Turner's efforts have included a legal challenge to the FDA's NutraSweet approval process in which potential harm to children was one of the issues raised. His action, however, was defeated in federal court.

FDA spokesman Thomas Wilcox doesn't deny that there have been claims of adverse reactions and that he wishes there were none. He is chief of the epidemiology branch of the FDA's Office of Scientific Analysis and Support - the office to which the Nutrasweet Co. refers all complaints.

"There are some people who don't tolerate aspartame," he said, but the reports to the FDA aren't sufficient to warrant a change in the product's classification. FDA policy, he added, is that "unless there is shown to be some very common serious effect ... you don't want to deprive the entire population of the product" simply because a "smaller group" reacts badly.

That, in fact, is precisely the kind of thinking that Turner thinks keeps the FDA from doing an adequate job of protecting the public.

"The way they see it is every time they take an action, the take something away from consumers," he said.

Another early aspartame activist, Dr. Woodrow C. Monte, director of Arizona State University' Food Science and Nutrition Laboratory, remains especially concerned about the methyl alcohol it contains.

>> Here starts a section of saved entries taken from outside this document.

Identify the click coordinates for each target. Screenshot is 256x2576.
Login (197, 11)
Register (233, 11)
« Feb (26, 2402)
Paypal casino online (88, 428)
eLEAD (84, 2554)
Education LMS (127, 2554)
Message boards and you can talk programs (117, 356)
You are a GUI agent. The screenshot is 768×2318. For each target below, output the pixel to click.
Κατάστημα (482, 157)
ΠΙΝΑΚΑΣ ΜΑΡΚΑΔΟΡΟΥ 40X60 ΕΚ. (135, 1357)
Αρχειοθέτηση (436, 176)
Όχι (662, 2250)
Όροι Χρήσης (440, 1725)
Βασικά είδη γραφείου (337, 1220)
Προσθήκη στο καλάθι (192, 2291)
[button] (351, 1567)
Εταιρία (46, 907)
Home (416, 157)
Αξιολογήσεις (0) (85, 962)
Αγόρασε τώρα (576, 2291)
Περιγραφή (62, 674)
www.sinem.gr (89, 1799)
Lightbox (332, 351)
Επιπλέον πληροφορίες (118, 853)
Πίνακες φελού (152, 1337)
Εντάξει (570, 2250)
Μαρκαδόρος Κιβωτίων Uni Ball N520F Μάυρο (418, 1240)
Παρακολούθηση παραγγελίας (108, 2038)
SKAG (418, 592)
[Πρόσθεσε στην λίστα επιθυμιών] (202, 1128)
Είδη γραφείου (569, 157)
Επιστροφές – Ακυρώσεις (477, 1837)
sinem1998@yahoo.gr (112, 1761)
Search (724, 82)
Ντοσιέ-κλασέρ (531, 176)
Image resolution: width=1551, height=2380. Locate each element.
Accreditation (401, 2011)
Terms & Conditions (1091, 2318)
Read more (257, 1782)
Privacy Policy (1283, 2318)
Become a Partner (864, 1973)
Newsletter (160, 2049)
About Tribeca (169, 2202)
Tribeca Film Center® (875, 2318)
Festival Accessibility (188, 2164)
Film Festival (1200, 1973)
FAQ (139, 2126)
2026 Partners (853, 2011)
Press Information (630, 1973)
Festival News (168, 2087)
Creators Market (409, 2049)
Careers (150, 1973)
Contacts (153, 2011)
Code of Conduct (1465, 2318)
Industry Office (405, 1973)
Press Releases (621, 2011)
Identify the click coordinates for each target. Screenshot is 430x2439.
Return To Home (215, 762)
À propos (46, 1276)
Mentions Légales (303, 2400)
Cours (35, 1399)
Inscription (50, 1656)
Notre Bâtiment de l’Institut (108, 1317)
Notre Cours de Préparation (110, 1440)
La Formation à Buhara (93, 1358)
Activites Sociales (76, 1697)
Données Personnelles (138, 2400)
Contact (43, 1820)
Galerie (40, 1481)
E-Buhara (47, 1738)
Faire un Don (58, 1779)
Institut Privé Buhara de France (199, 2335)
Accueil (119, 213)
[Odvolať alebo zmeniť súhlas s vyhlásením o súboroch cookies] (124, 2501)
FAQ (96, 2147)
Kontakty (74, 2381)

This particular component, he says, is one that can enter directly into brain cells, where it breaks down into formaldehyde.


"It's a terrible thing to do to kids," said Monte, who a decade ago tried to have NutraSweet taken off the shelf in Arizona by in invoking a state law prohibiting unsafe food ingredients.

"Methyl alcohol poisoning works slow and is sinister," he said. "You can never find it."

MSG is often identified with condition known as "Chinese Restaurant Syndrome," first described in a 1968 letter to the New England Journal of Medicine. But authorities such as Dr. George Schwartz, an internationally known physician, toxicologist and author, claim that its effects extend far beyond that syndrome's minor and transitory symptoms, posing a distinct hazard to the physical and mental health of millions of Americans.

Such alleged effects, which range from digestive ailments and migraines to seizures and asthma attacks, can include what Schwartz terms "rage reactions" and "marked personality disturbances with violent behavior" - changes that he claims to have observed in normally placid youngsters within 20 minutes of ingesting MSG.

"It can cause enormous destruction of a childhood," he said. "A person has to eat a tremendous amount of food to get the level of MSG they're suggesting," said Sue Taylor, a dietitian who serves as the Glutamate Association's manager of nutrition communications.

She acknowledged that "a few people" may be MSG-sensitive but only about 2 percent of the population, and they experience only mild reactions. "Nothing," Taylor said, "that would substantiate the claims they're making." In any event, she says, MSG can't get past the barrier that keeps substances in the blood from entering the brain.

But Schwartz and others maintain millions of people suffer adverse reactions to MSG, some to only minuscule amounts that may be hidden in other ingredients.

Further, they say, it becomes toxic to everyone at some point, and the blood-brain barrier doesn't adequately protect the hypothalamus.


According to Blaylock, in fact, "the ' immature brain is four times more sensitive to the damaging effects of excitotoxins as is the adult brain."

There are, he said, many variables that determine sensitivity to excitotoxins including age, heredity, body temperature, total exposure and the frequency and timing of that exposure.

"The problem is," he said, "we have no way of knowing who possesses abundant natural protective mechanisms and who does not."

Government pronouncements about MSG and aspartame have created a "false sense of security," he said.

"Educators around this country are having all sorts of meetings concerning declining test scores and violence in the classroom," Schwartz said. "Yet we are providing drugs for breakfast, lunch and dinner that are known causes of personality alterations, inability to concentrate and violent behavior."